Unfortunately for Egyptians, it’s likely that making ends meet will continue to be a struggle, so what can be done to absorb the high cost of living?
Economic expert Hany Tawfik advises lower- to middle-income families to increase their work hours so as to earn more money and channel this extra income into buying necessities.
He also advises switching to cheaper locally-produced products, buying fruit and vegetables by the piece rather than per kilo, and eliminating non-essential items from the family shopping list.
Tawfik added that some families should consider sending their children to less expensive schools as long as these can still provide a fair quality of education.
According to this expert, it seems that Egyptians should resign themselves to a meagre existence. As many companies have fallen behind on paying employees’ salaries, it is unlikely that many will be able to offer overtime. While some citizens may be able to find the time for another job on the side—if the opportunities are there—the effort may not be worth the paltry income, especially when unofficial or fraudulent work can be far more lucrative.
Offering a different point of view is Reham El-Desoky, senior economist at Arqam Capital investment bank in Cairo. She said that lower- to middle-income families in Egypt cannot escape the negative effects of the rising inflation rate.
She suggests that families which have cash reserves could invest in bank certificates that provide high interest rates, helping them to meet some of the higher costs.
However, families without reserves don’t have much of a choice but to shop at stores that sell essentials at lower prices.
She believes that the poorest segments in society are already trying to find other sources of income to support themselves. She said: “They already know the importance of doing without non-essentials like ‘Halawet El-Moled’ [traditional sweets for Prophet Muhammad’s birthday celebrations].”
The economist advocates for a change in societal norms, such as expensive weddings, if families have limited money as it would be better for them to devote their hard-earned money to more practical assets rather than one day of celebrations.
Tawfik remains optimistic, however, saying that there’s no time like the present for start-ups and enterprises as Egypt’s market size of 90 million people creates demand and opportunities for growth.
“I have seen a great deal of small projects begin their work in recent weeks,” he said, adding that the recent flotation will increase the start-ups’ ability to export their products.
Of course, not everyone can start their own enterprise. Tawfik advocates the importance of finding another source of income for those who cannot increase their working hours or start their own businesses.
In the medium-term, more local and foreign investments into the market will increase the number of job vacancies as projects take off across Egypt. Tawfik said the government is determined to improve the investment climate, primarily through implementing reforms.
“Now is the time for hard work; there will be no place for those who prefer to idly spend their days in coffeehouses,” the expert said.

▶ DATA PROVIDED:

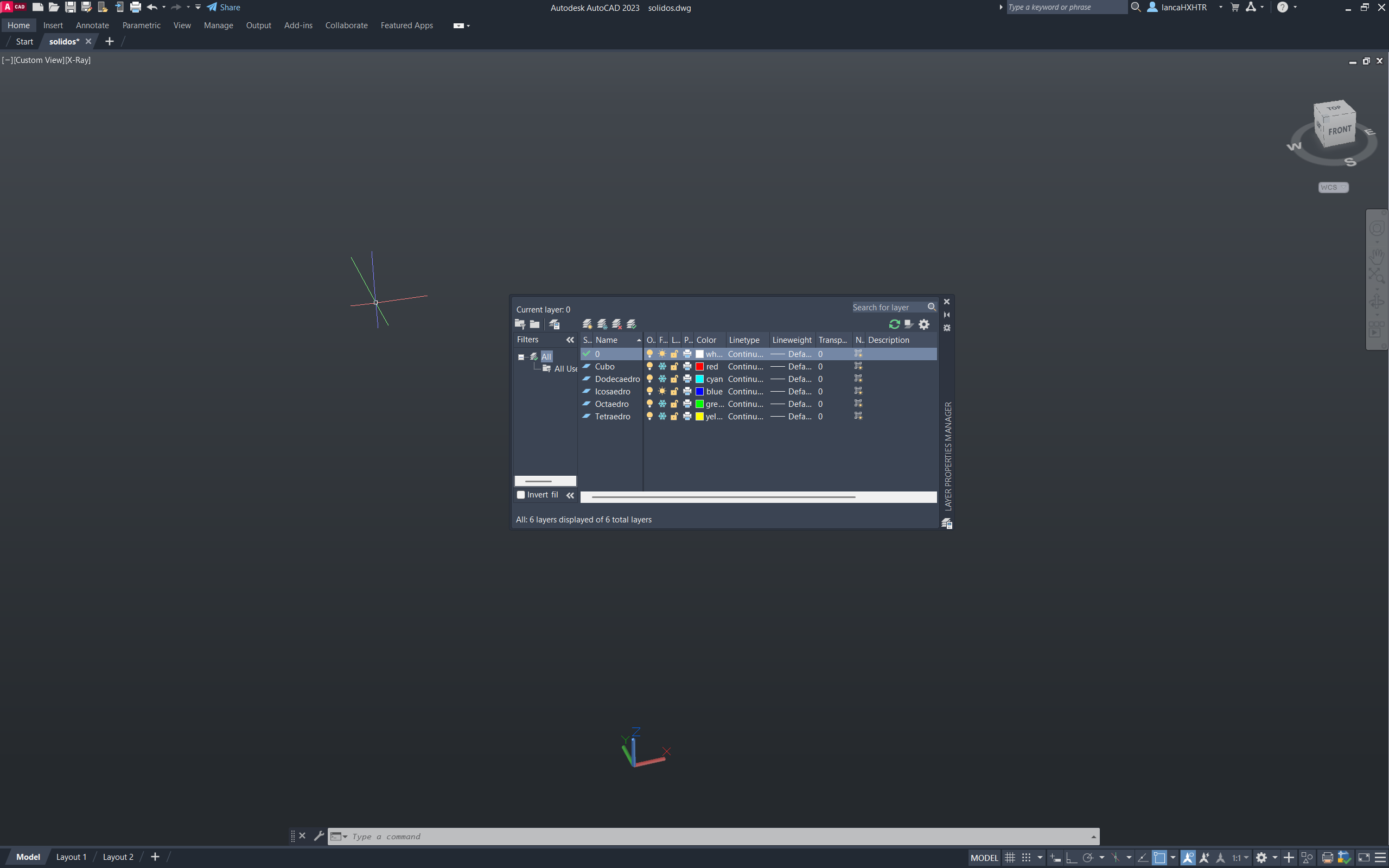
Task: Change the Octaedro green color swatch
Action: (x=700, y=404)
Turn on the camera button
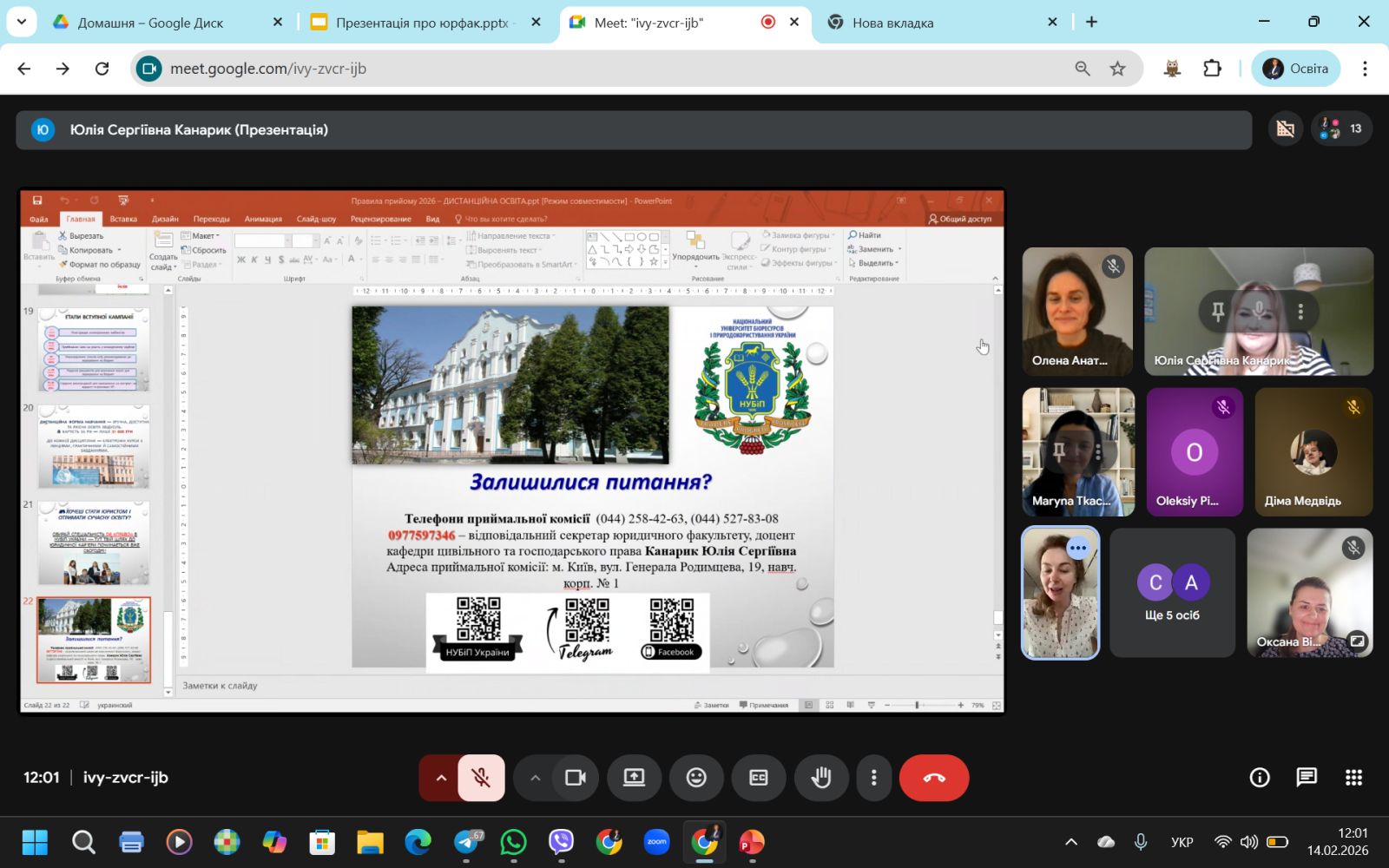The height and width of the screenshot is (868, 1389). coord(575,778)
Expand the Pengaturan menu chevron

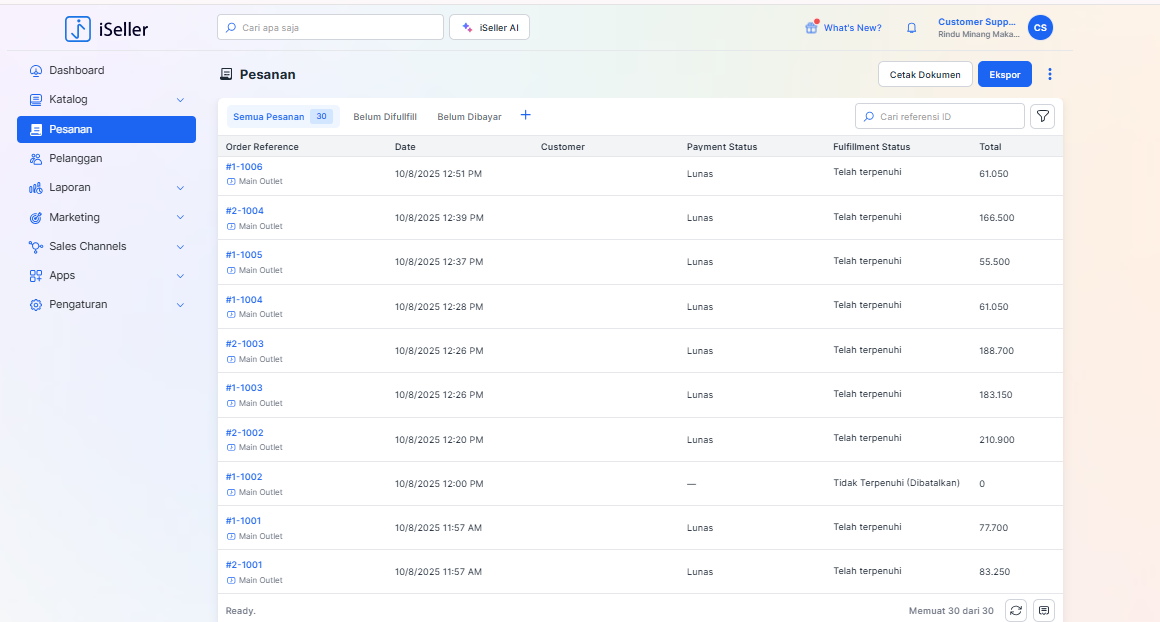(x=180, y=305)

▶ TO-DO LIST:
(1) Answer these questions using the article on Egypt's cost of living:
(a) At which investment bank is Reham El-Desoky a senior economist?
(b) What market size does Tawfik give for Egypt?
(c) Which traditional sweets does El-Desoky name as a non-essential?
(2) Quote the part of the entries that opens with the line containing "Turn on the camera button" and closes at the end of the entries, including both ends. Leave the pictures out of your reply.

▶ EXERCISE SOLUTIONS:
(1)
(a) Arqam Capital, in Cairo.
(b) 90 million people.
(c) "Halawet El-Moled," the sweets for Prophet Muhammad's birthday celebrations.

(2)
Turn on the camera button
The height and width of the screenshot is (868, 1389). coord(575,778)
Expand the Pengaturan menu chevron

(x=180, y=305)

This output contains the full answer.